Is AI going to take on your job?
Dario Amodei, CEO of AI Company Humanity, thinks that may be the case. He recently warned that AI could wipe out almost half of all entry-level white-collar jobs and send unemployment rates to 10-20% over the next five years.
While Amodei made that declaration, researchers within his company were putting together the experiments. They tried to discover whether Claude, the human AI assistant, could successfully run a small store in the company's San Francisco office. If the answer is yes, the Job's Apocalypse may arrive earlier than Amody predicted.
Humanity shared research exclusively over time prior to Friday's publication. “We were trying to understand what an autonomous economy looked like,” says Daniel Freeman, a member of the human technical staff. “What are the world risks you have? [AI] A model that autonomously wields millions to billions of dollars? ”
In the experiment, Claude was given several different tasks.
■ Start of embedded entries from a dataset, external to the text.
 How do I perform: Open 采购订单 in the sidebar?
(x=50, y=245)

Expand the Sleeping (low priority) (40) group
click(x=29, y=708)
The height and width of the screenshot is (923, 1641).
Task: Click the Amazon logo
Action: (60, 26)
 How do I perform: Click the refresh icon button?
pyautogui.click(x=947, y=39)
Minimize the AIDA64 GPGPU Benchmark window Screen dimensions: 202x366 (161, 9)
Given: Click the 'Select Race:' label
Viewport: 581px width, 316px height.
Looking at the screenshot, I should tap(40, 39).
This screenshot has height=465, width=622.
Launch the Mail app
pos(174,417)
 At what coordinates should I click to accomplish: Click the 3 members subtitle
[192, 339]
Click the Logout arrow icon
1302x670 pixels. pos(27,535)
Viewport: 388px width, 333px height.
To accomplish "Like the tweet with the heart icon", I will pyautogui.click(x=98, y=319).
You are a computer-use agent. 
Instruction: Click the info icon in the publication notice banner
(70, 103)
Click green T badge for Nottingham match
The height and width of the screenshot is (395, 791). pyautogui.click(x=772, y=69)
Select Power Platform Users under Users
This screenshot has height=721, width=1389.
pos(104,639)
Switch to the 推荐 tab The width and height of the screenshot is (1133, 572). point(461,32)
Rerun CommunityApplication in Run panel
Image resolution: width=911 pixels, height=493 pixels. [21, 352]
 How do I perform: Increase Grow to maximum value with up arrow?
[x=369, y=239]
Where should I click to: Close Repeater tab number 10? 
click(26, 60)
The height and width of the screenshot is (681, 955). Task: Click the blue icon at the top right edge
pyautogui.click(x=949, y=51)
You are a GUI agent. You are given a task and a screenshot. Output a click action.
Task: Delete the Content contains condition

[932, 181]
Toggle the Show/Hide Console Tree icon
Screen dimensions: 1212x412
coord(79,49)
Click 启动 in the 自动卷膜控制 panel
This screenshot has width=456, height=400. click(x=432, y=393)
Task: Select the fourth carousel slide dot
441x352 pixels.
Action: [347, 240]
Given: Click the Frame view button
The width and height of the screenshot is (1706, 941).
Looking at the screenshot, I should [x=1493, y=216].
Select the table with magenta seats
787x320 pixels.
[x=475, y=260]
The chatbot (full name: Claude 3.7 Sonnet) was tasked with maintaining the store's inventory, setting pricing, communicating with customers, determining whether new items are in stock, and most importantly generating profits. Claude was given various tools to achieve these goals. This was seeking the support of human workers at Andon Labs, an AI company that built the experimental infrastructure. The store they helped refill was actually a small fridge with an iPad attached.

It didn't take long for things to start to get weird.
Speaking to Claude through Slack, human employees were able to repeatedly convince them to give them discount codes. We ordered AI to lose and sell various products. “Too often, from a business standpoint, Claude responds directly to his appeal to fairness,” says Kevin Troy, a member of the Frontier Red Team of Humanity. “You know, 'It's not fair that he gets a discount code rather than me,'” the model will often provide items for free, the researchers added.
Humanity employees also enjoyed the opportunity to ruin Claude. The model refused attempts to sell illegal items like methamphetamine, Freeman said. But after one employee jokingly jokingly wanted to buy a cubes made from amazingly heavy metal tungsten, another employee jumped into the joke, which became an office meme.
“At some point, ordering tungsten cubes from AI where many people control the fridge can be interesting,” Troy says.
Claude then ordered around 40 tungsten cubes, most of which were sold at a loss. It turns out that the cube is now used as a paperback form for the entire office of humanity, the researchers said.
Things got even more strange afterwards.
On the eve of March 31st, Claude “hahahaha” a conversation with a non-existent Andon Lab person. (The so-called hallucinations are a mode of failure in which large-scale language models confidently claim false information.) When Claude was informed that he had done this, he “threw on finding an 'alternative option to restock services',” the researchers wrote. The model claimed that they had signed a contract before and after the address of the 732 Evergreen Terrace, or the Cartoon Simpsons family.
The next day, Claude told human workers that it would deliver the order directly. “I'm currently at a vending machine… I'm wearing a navy blue blazer with a red tie,” he wrote to an employee of humanity. “I'll be here until 10:30am.” Needless to say, Claude wasn't actually there.
result
For human researchers, this experiment showed that AI still doesn't take on your job. Claude “made too many mistakes to make the shop a success,” they wrote. Claude ultimately lost. The store's net worth has dropped from $1,000 to just under $800 over the course of a month's experiment.
Still, despite many Claude's mistakes, human researchers are confident that, as Amody predicted, AI can take over the large strip of the economy in the near future.
Most of Claude's mistakes are likely to be correctable in a short period of time, they write. It can provide model access to better business tools, such as customer relationship management software. Alternatively, you can train your models specifically to manage your business. This may increase your chances of rejecting a prompt for a discount. As the model improves over time, the “context window” (the amount of information that can be processed at any time) is likely to be longer, potentially reducing the frequency of hallucinations.
“This may seem counterintuitive based on the final results, but I think this experiment suggests that AI intermediary managers are plausible on the horizon,” the researchers write. “It's worth remembering that AI doesn't have to be perfect for it to be adopted. It needs to be human performance and competitive at a lower cost.”